Des chercheurs internationaux ont mis en évidence un lien surprenant entre l’heure d’administration de la chimiothérapie et de l’immunothérapie et l’efficacité du traitement contre le cancer du poumon non à petites cellules. L’étude, publiée début février dans la revue Nature Medicine, révèle que les patients traités en matinée présentent une meilleure réponse et une survie plus longue.
L’équipe du professeur Yongchang Zhang, de l’hôpital du cancer du Hunan, a suivi 210 patients atteints d’un cancer du poumon non à petites cellules avancé. Tous ont reçu la même combinaison de chimiothérapie et d’immunothérapie, mais un groupe a reçu la perfusion avant 15 heures, tandis que l’autre l’a reçue après. Les résultats ont démontré une différence notable : les patients du groupe matinal ont maintenu une stabilité de leur maladie pendant une période significativement plus longue, en moyenne 11,3 mois, comparé aux 5,7 mois du groupe de l’après-midi. La survie globale était également plus élevée, avec 28 mois pour le groupe du matin contre 16,8 mois pour les autres. Enfin, près de 70 % des patients traités le matin ont montré une réponse positive au traitement, contre un peu plus de 56 % pour ceux traités plus tard dans la journée.
L’explication de ces différences réside dans notre horloge biologique. Selon la chronobiologiste Laura Kervezee, du centre médical universitaire de Leiden, presque toutes les cellules du corps, y compris les cellules immunitaires chargées de combattre le cancer, fonctionnent selon un cycle de 24 heures. Elle explique que des processus biologiques essentiels, tels que la production de protéines et l’activité des cellules T, sont plus efficaces à certains moments de la journée.
« L’administration de l’immunothérapie agit comme un signal de départ pour une cascade d’effets. »
Laura Kervezee, chronobiologiste au centre médical universitaire de Leiden
Des analyses sanguines ont confirmé ces observations : le groupe ayant reçu le traitement en matinée présentait des lymphocytes T CD8+ plus actifs et un meilleur équilibre entre l’activation et l’épuisement du système immunitaire.

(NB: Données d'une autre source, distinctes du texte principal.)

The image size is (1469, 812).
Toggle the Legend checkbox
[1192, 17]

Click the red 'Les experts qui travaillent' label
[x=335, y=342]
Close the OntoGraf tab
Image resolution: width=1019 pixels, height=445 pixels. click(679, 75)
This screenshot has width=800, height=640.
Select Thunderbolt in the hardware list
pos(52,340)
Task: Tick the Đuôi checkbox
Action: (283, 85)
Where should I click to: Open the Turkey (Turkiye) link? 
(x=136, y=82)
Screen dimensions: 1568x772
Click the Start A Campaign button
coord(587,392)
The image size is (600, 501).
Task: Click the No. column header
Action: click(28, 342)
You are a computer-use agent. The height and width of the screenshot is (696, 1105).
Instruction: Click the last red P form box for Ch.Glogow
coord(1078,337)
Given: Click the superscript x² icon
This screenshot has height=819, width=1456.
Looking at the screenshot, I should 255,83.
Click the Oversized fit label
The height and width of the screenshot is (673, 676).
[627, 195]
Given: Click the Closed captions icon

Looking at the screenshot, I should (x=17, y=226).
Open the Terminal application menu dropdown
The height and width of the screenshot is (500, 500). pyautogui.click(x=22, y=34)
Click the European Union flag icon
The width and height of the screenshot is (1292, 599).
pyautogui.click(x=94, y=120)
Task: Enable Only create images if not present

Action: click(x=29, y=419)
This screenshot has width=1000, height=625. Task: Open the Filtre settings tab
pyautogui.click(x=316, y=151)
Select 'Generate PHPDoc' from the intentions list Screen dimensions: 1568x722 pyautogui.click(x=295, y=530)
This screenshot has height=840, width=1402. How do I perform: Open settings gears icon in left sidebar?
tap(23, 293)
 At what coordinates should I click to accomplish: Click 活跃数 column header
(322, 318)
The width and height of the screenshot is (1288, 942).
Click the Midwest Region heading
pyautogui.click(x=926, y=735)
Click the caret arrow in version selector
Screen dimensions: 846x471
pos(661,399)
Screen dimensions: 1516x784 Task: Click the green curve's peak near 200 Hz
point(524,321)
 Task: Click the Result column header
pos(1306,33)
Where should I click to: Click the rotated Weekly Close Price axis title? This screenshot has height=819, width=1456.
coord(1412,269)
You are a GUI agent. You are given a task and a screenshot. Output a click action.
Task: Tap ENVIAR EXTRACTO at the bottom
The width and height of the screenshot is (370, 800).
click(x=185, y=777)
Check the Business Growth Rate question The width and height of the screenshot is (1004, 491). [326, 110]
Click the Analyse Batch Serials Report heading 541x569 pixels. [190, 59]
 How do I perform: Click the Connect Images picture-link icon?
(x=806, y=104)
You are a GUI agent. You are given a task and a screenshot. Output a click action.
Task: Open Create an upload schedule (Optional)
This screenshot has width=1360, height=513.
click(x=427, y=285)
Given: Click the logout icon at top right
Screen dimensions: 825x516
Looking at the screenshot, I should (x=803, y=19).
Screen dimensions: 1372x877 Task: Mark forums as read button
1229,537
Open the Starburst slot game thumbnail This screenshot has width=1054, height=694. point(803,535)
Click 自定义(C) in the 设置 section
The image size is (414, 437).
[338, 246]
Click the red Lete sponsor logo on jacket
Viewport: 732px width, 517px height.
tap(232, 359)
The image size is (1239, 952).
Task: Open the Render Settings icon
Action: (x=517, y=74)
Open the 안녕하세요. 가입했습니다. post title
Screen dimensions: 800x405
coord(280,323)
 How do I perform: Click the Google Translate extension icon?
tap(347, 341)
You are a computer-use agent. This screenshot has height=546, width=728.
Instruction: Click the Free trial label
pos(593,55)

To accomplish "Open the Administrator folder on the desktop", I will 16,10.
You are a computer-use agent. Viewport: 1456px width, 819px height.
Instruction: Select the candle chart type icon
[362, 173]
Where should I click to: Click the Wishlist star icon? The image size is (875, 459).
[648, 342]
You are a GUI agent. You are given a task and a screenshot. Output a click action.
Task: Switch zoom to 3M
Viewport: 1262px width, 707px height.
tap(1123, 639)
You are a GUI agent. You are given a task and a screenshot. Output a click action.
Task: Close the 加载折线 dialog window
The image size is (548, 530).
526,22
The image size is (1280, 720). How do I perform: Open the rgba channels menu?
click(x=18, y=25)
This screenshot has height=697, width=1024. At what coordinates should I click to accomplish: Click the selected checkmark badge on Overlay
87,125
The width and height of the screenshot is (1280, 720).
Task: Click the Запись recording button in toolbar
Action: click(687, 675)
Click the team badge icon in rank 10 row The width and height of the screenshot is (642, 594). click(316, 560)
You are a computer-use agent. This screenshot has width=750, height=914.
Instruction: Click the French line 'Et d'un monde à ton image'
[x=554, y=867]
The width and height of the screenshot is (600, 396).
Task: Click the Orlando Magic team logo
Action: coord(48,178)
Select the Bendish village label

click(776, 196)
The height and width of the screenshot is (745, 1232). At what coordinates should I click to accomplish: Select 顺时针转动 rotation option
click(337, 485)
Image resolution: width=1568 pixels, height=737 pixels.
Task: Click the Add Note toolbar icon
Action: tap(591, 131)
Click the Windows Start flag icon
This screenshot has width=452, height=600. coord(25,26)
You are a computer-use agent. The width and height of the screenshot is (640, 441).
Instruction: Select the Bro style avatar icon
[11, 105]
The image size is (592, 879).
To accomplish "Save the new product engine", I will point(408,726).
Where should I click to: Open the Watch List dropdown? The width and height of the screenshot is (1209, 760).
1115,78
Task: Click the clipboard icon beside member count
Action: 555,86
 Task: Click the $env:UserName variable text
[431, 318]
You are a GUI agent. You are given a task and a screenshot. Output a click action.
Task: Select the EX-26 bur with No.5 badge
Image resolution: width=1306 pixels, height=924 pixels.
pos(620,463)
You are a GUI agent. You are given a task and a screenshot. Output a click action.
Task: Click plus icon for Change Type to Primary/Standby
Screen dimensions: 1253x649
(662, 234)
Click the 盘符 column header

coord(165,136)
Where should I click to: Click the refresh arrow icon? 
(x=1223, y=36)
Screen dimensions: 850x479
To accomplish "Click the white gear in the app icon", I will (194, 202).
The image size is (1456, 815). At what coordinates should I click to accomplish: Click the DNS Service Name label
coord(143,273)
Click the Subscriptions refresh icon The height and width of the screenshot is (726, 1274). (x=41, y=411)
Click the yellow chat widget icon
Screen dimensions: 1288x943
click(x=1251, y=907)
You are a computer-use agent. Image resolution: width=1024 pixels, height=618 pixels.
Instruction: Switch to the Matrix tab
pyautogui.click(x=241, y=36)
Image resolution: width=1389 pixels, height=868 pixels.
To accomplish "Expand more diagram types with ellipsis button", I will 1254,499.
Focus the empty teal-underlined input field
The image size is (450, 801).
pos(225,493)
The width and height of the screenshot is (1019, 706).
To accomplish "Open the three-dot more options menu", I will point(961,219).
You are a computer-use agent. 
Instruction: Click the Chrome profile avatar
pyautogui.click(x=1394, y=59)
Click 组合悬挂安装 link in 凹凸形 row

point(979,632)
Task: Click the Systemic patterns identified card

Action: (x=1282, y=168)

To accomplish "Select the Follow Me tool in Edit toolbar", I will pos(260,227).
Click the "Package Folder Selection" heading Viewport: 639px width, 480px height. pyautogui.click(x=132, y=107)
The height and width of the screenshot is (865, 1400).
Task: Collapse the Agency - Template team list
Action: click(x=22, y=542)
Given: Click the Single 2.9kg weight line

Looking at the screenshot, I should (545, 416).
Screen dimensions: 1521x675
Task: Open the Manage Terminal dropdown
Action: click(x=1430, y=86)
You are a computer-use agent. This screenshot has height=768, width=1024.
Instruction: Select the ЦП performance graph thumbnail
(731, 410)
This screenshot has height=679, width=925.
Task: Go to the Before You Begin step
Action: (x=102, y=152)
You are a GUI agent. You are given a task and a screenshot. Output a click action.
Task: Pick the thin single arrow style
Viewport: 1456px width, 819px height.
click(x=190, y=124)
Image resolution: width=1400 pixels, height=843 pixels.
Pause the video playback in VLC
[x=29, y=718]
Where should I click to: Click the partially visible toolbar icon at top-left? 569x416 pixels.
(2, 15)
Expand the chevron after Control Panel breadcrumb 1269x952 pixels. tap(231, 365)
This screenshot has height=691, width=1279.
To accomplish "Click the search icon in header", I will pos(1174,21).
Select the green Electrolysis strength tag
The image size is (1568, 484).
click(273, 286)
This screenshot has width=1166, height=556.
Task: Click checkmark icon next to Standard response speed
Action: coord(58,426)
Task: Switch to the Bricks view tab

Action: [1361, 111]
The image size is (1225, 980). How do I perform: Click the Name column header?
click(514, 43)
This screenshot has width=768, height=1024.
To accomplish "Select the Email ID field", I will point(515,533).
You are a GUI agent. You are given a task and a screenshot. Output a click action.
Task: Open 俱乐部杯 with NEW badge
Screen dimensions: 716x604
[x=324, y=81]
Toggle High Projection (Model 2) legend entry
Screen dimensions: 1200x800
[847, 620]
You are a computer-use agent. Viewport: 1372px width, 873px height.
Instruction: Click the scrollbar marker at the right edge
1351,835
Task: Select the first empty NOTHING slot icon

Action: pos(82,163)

Bien que ces résultats soient prometteurs, les experts soulignent qu’il est encore trop tôt pour modifier les protocoles de traitement dans tous les hôpitaux. L’étude a été menée sur une population exclusivement chinoise, et des recherches supplémentaires impliquant des populations diverses sont nécessaires pour confirmer ces conclusions. Néanmoins, selon Laura Kervezee, cette étude rend plus difficile d’ignorer l’importance du moment de l’administration. L’avantage de cet ajustement réside dans sa simplicité : il ne nécessite ni coûts supplémentaires, ni de nouveaux médicaments, mais simplement une modification de la planification des traitements.
| Maladie stable | Avant 15h | Après 15h00 |
| Durée (en mois) | 11,3 | 5,7 |
| Survie médiane (en mois) | 28 | 16,8 |
| Réponse à la thérapie | ~70% | ~56% |
Source : essai Lungtime-C01, Nature Medicine, février 2026.